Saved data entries
• • • •

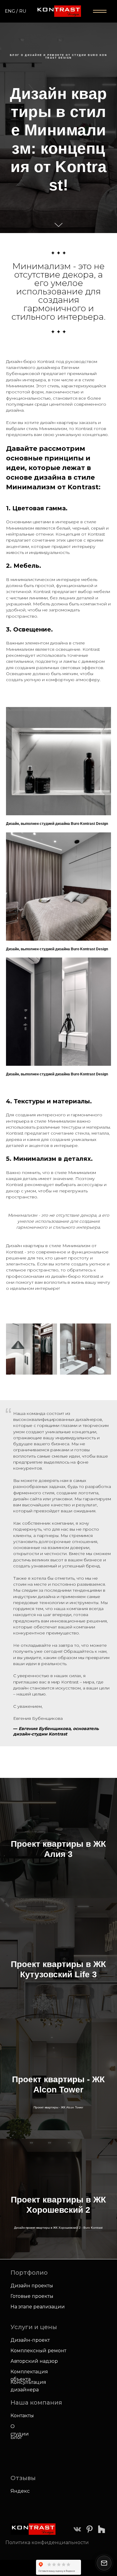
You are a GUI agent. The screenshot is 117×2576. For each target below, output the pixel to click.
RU (22, 11)
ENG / (11, 11)
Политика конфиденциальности (47, 2542)
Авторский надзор (34, 2361)
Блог (16, 2437)
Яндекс (20, 2491)
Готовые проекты (31, 2296)
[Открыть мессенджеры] (104, 2563)
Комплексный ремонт (38, 2350)
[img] (77, 2529)
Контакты (22, 2415)
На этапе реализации (37, 2307)
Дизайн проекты (31, 2286)
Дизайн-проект (30, 2340)
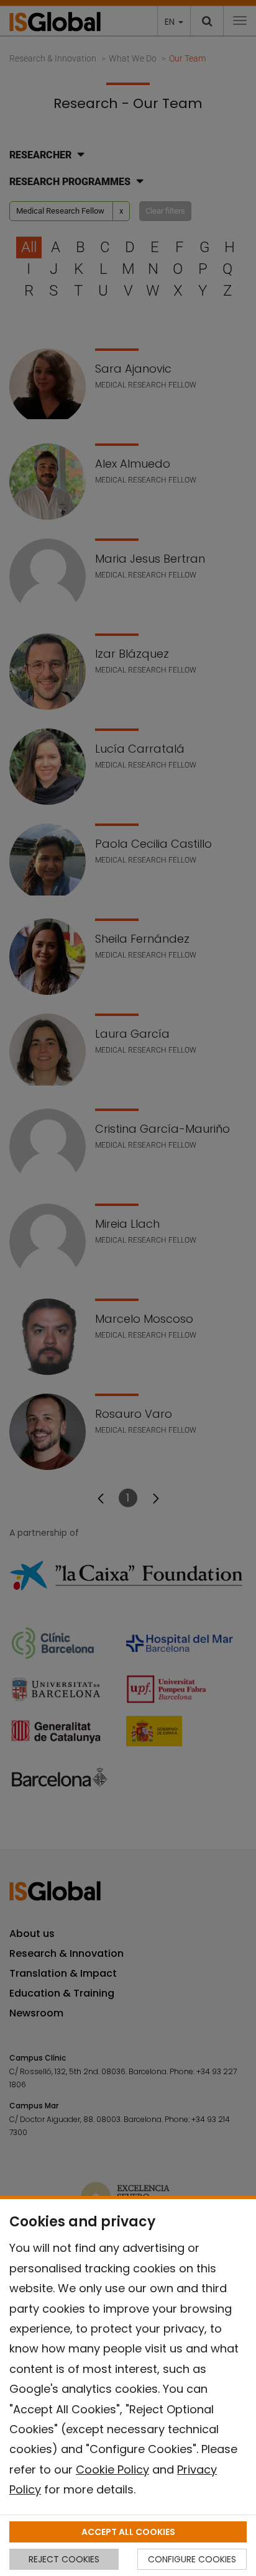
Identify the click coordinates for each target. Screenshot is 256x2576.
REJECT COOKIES (64, 2559)
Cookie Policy (112, 2469)
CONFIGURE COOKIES (192, 2559)
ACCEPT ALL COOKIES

• • • •

▸ WHAT THE EXERCISE ASKS
Exact repeat, pictures omitted: give every line from the top of the records down to and including the line with "Контакты (22, 2415)".

▸ RESULT BELOW
You are a GUI agent. The screenshot is 117×2576. For each target below, output the pixel to click.
RU (22, 11)
ENG / (11, 11)
Политика конфиденциальности (47, 2542)
Авторский надзор (34, 2361)
Блог (16, 2437)
Яндекс (20, 2491)
Готовые проекты (31, 2296)
[Открыть мессенджеры] (104, 2563)
Комплексный ремонт (38, 2350)
[img] (77, 2529)
Контакты (22, 2415)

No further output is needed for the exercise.